4. Education can undermine authentic spirituality – Having left the institution of learning, you probably need to detox. I am being provocative, even though I loved my seminary years. However, the human glory DNA can really undermine a close daily walk with Jesus. Our spirituality can grow sophisticated, our theology can grow heady and our Lord can seem to grow distant. Beware of plastic spirituality. Your church needs you walking closely with Jesus more than they need your great learning.
5. Pray for God to develop a loud pride radar – You may have thrived in studying languages, theology or whatever. Perhaps, post-seminary, God needs to help your character catch up with your learning. One helpful tool would be a loud radar that beeps whenever your fleshly inclination toward pride rears its head. Pray for this. And speaking of pride—don’t name-drop. You may have learned Romans from Professor Doctor Exegenius, but people probably don’t need to know that. Just give them Romans!
6. The Bible says more about the heart than a lot of academia does – Due to a potent combination of emphasizing the intellectual, mixed with some philosophical assumptions and buried in dubious exegesis, many in academia turn the biblical emphasis on the heart into a matter of cognitive processing. Good preaching, good counseling and good living all require a spirituality that is hearty, not just heady.

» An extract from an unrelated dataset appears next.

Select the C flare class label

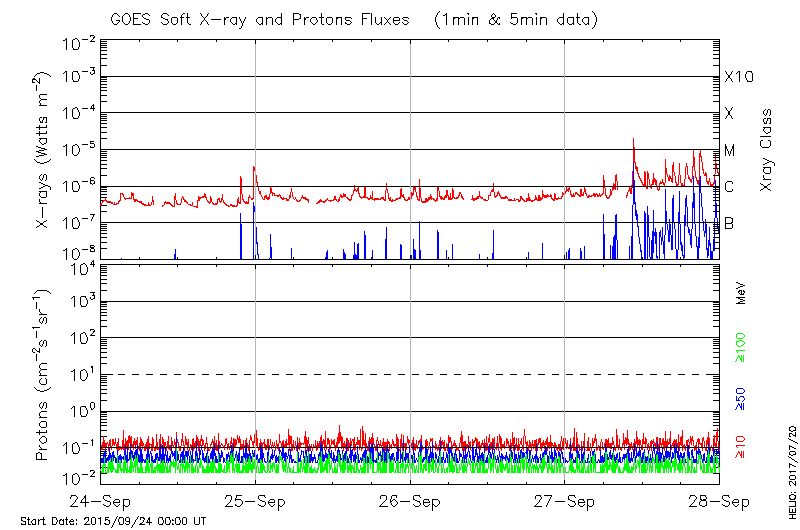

7. Make sure your learning closes the gap through clarity, rather than extending it through impressiveness – Watch your vocabulary as well as your attitude. Technical terminology is typically unnecessary. Grammatical and original language references are almost always unhelpful. The best athletes make their sport look easy. The best preachers don’t obfuscate.
8. Good classrooms include robust discussion, but good ministry requires Christlike love – So perhaps you formulated a watertight theological position on divorce or whatever. In church world you need to be able to lovingly shepherd real people with real pasts and real struggles. You will need the biblical basis, and you will need a heart of love and compassion.
9. Incidentally, your listeners are typically not as interested in your Bible school experiences as you are interested in telling the stories – They need to know that the Gospel works in real life, so don’t keep talking about how good it was when you were in seminary. That can seem like a bubble to those who’ve not experienced it. Instead, talk about how good God is in the midst of the life experiences you share now.
10. Own what you preach, and be owned by the One you preach about – Don’t regurgitate your class notes. People can tell. Instead, preach out of the overflow of a present day walk with Christ that is vibrant and vital. Be thankful for your seminary years, but never despise where you are now. God has brought you to this point to know Him now and spill that goodness onto others as you preach.
I am sure there are many points that could be added. I probably should have written that you should wear your learning like your underwear: It is important that you have it on, but don’t let it show. Maybe I should have nudged you to pray about paying off any education debts. But I ran out of points. What do you think should be included here?